А потом ты стала взрослее на два года, взрослее, женственнее, утонченнее и красивее, научившись ярко и изысканно одеваться, ещё больше подчёркивать точеную и красивую фигурку. Ты стала искусно наводить лёгкий макияж на смазливую мордашку и красиво подводить и без того большие выразительные глаза. Ты просто стала женщиной, хотя, тебе и не было двадцати. И я с нетерпением ждал тот самый день, когда ты стала подружкой невесты на нашей свадьбе. Мне нестерпимо хотелось опять ощутить близость твоего тела через тонкую материю летнего платья, вдохнуть его ароматы и тайно млеть от твоей природной красоты. Это было очень неловко, но в тоже время приятно, незабываемо приятно. И после двух дней свадьбы, когда мы поехали в баню олиных родителей, я увидел тебя совсем без макияжа, раскрасневшуюся от парной, в одном халатике и понял - как же ты естественна и красива в наших провинциальных условиях. Невероятно красива...

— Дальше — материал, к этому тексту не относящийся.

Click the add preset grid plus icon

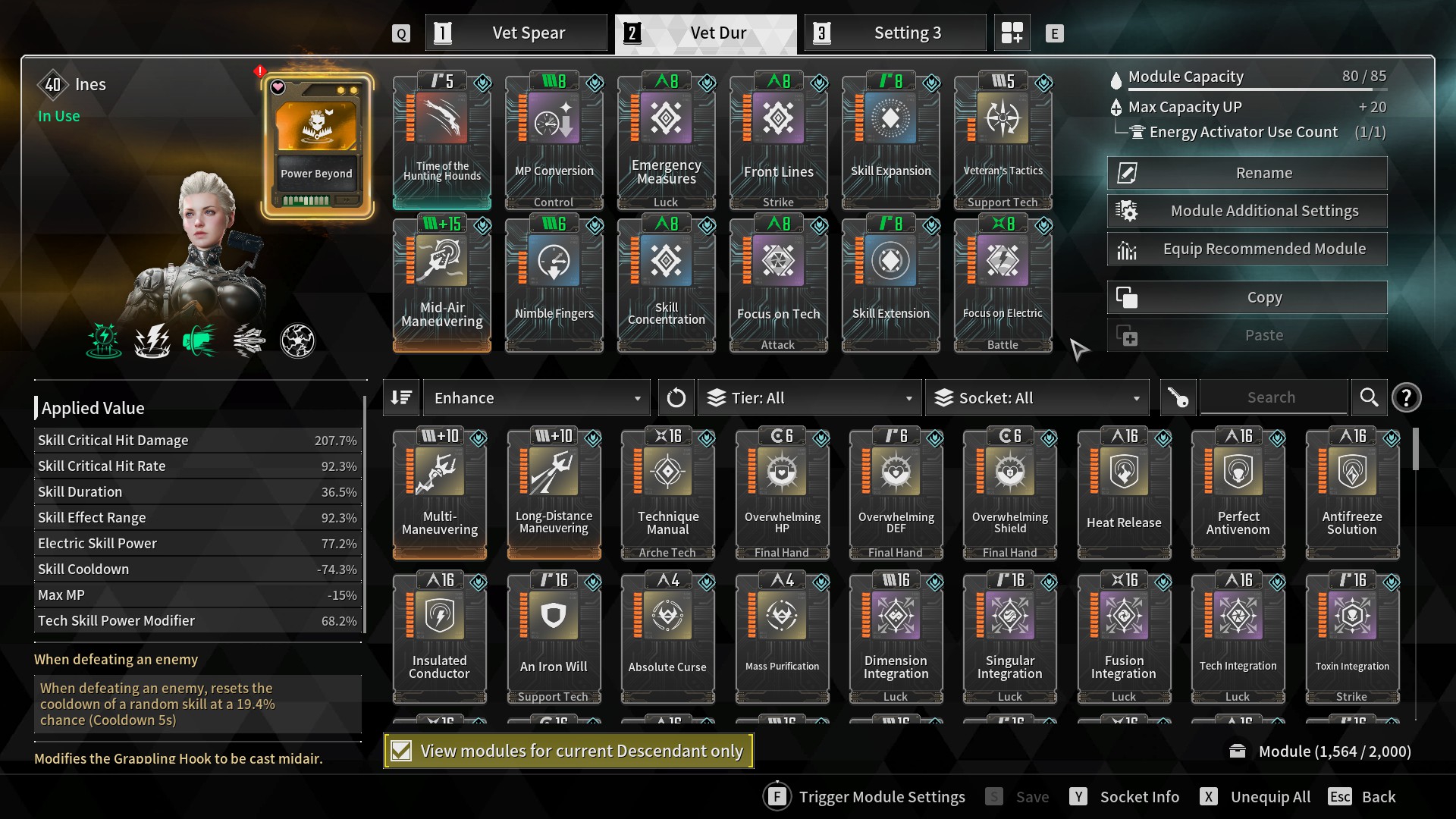click(x=1012, y=33)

А через несколько лет ты приехала на каникулы к нам в гости на юг после рождения нашего первенца и я понял, что в моей благополучной спокойной семейной жизни не доставало моих фантазий и острого ощущения той самой твоей близости, не хватало твоего столичного аромата, твоей скромной изысканности и неподдельного шарма. Теперь ты жила в нашей маленькой уютной однокомнатной квартирке и я так же украдкой наблюдал за твоей похорошевшей и повзрослевшей женственной сексуальностью. Твоя томная плавная походка с чуть виляющими упругими бедрами сводила меня с ума, а точеная фигурка с тонкой талией оставалась такой же  привлекательной, как и раньше. Особенно это выделялось в летнем обтягивающем полупрозрачном сарафане, под которым отчётливо просматривалось красивое кружевное белоснежное нижнее белье. Утомительная и изнуряющая жара того лета способствовала тому, что бы в нашем жилье с окнами на солнечную сторону, белья на всех было по минимуму, а тела просились регулярно охладиться в душе. Ты выходила из ванной комнаты после очередного ополаскивания с влажными вьющимися вдоль тела русыми волосами. Локоны едва прикрывали все такую же высокую девичью грудь с твёрдыми после прохладной воды сосками, вызывающе торчащими под тонкой, чуть удлинённой, маечкой на бретельках, небрежно накинутой на голое влажное тело. И когда Оля кормила грудью сына, я просто представлял тебя в роли матери, в роли той самой Мадонны Леонардо да Винчи с открытой грудью, к которой жадно льнет младенец. Ох, лето 1991 года!..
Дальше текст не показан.